İran’da Muhafazakârların Hesaplaşmaları ve İfşa Olan Sırlar

İran’da Muhafazakârların Hesaplaşmaları ve İfşa Olan Sırlar
Yazı boyutunu buradan ayarlayabilirsiniz

İran siyaseti bir kez daha sızdırılan bir ses kaydı ile hareketlendi. Sızdırılan ses kaydında Ammar Karagâhı Başkanı Mehdi Taib1, Meclis Başkanı Muhammed Bakır Kalibaf’ın ve ailesinin iki buçuk hafta önce Türkiye ziyaretleri sırasında bebekleri için yaptıkları alışverişin basına servis edilmesiyle başlayan tartışmalar üzerine Kalibaf’ın dürüstlüğünü savunmuş ve devrimci kişiliğini ön plana çıkarmıştır. Taib; Direniş Cephesi, reformcu cenah, Ahmedinejad yanlıları ve Adalet Taraftarları Hareketinin Kalibaf’ın Meclis Başkanlığını önlemek amacıyla harekete geçtiklerini ve söz konusu tartışmaların bu amaçla köpürtüldüğünü ileri sürmektedir. Hatta bu ziyareti basına servis edenin Cumhurbaşkanı İbrahim Reisi’nin damadının kardeşi olan Meysem Nili olduğunu da açık bir şekilde ifade etmiştir. Ancak Taib’in ses kaydında dile getirdiği daha başka hususlar da vardır. Taib; Kalibaf’ın Kasım Süleymani’nin yakın çalışma arkadaşı olduğunu, kimi zaman kamufle etmek amacıyla ailesiyle birlikte Türkiye ziyaretleri gerçekleştirdiğini ve bu esnada Kudüs Gücünün finansmanı için Türkiye üzerinden birtakım faaliyetler yürüttüğünü ileri sürmüştür. Ayrıca Türkiye’nin İran’ın Suriye’deki politikalarına karşı olmadığını ve Irak’ta bulunan İranlı yanlısı gruplar aracılığıyla Türk askerî üslerine saldırı gerçekleştirdiklerini de dile getirmiştir. Dolayısıyla sızdırılan ses kaydı, muhafazakâr cenahın kendi içerisindeki güç ve iktidar mücadelesini gözler önüne sererken DMO’nun sınır ötesi faaliyetlerini koordine eden ve yürüten Kudüs Gücünün finansal desteğinin temini ve Kalibaf’ın da bundaki rolünü açıkça ortaya koymuştur.

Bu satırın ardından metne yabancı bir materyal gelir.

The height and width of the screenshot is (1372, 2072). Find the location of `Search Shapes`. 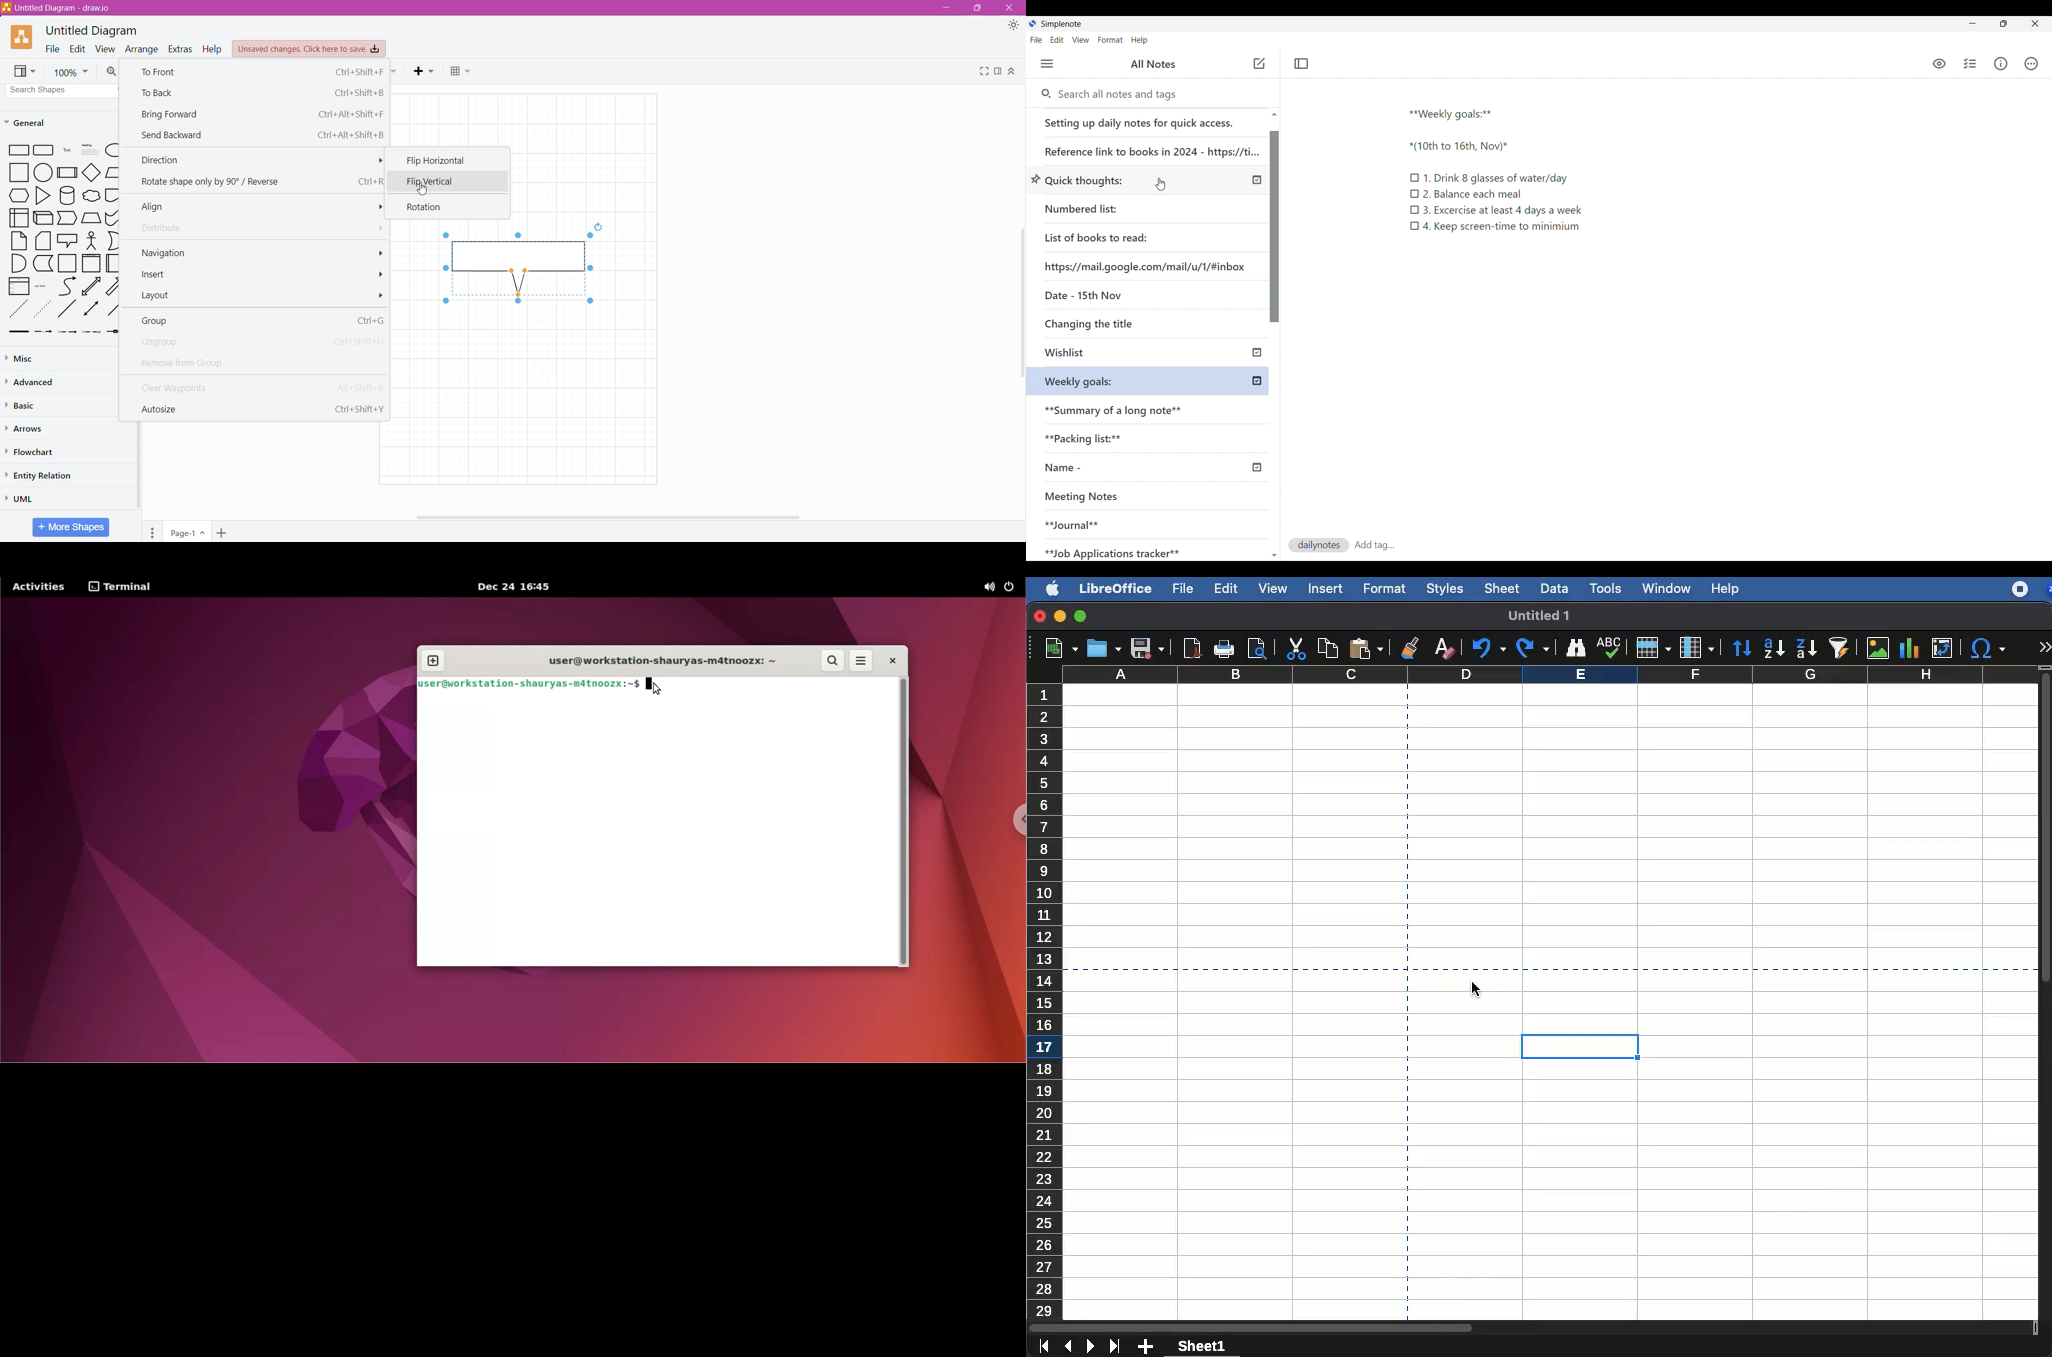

Muhafazakâr Blokta Güç ve İktidar Mücadelesi

Müsesses nizamın Şubat 2020 Genel Seçimlerinde ve Haziran 2021 Cumhurbaşkanlığı Seçimlerinde uyguladığı seçim mühendisliklerinin ardından önce yasama ardından yürütme erkleri tamamen muhafazakâr cenahın kontrolüne geçmiştir. Söz konusu mühendisliğin neticesi olarak hem reformcu hem ılımlı kesimler siyaseten diskalifiye edilmiştir. Genel seçimlerin ardından 290 sandalyeli Meclisin dörtte üçünü ele geçiren muhafazakâr cenahlar önce Meclis Başkanlığı, Meclis Başkanlık Heyeti ve komisyon başkanlıkları için kendi aralarında sıkı bir rekabete girmiştir.

İslam Devrimi Direniş Cephesi, Hizmet Cephesi (Ahmedinejad’ın eski çalışma arkadaşları) ve İslami Koalisyon Partisi kendisini neo-muhafazakâr olarak tanımlayan Muhammed Bakır Kalibaf’ın Meclis başkanı olmaması için her türlü çabayı sergilemelerine rağmen buna engel olamamıştır. Zira sızan ses kaydında Taib, o gün Meclise girmeye hak kazanmış olan bugünkü Tahran Büyükşehir Belediye Başkanı Ali Rıza Zakani’nin Kalibaf’ın Meclis Başkanlığı hususunda Devrim Rehberi Hamenei’ye yazdığı mektuba aldığı yanıtta, Kalibaf’ın başkan olmasının maslahata uygun olacağını belirttiğini ifade etmiştir. Söz konusu üç grup Kalibaf’ın Tahran Belediye Başkanlığı Dönemi’nde (2005-2017) emlak yolsuzluklarının yanı sıra büyük altyapı projelerinde de yolsuzluklara bulaştığı gerekçesiyle Meclis Başkanlığına engel olmaya çalışmışlardır. Hamenei’nin desteğine rağmen her yıl 28 Mayıs tarihi yaklaştıkça bu üç grup bir kez daha aynı iddiaları gündeme taşıyarak bir kez daha Kalibaf’ın Meclis Başkanlığına engel olmaya çalışmaktadır.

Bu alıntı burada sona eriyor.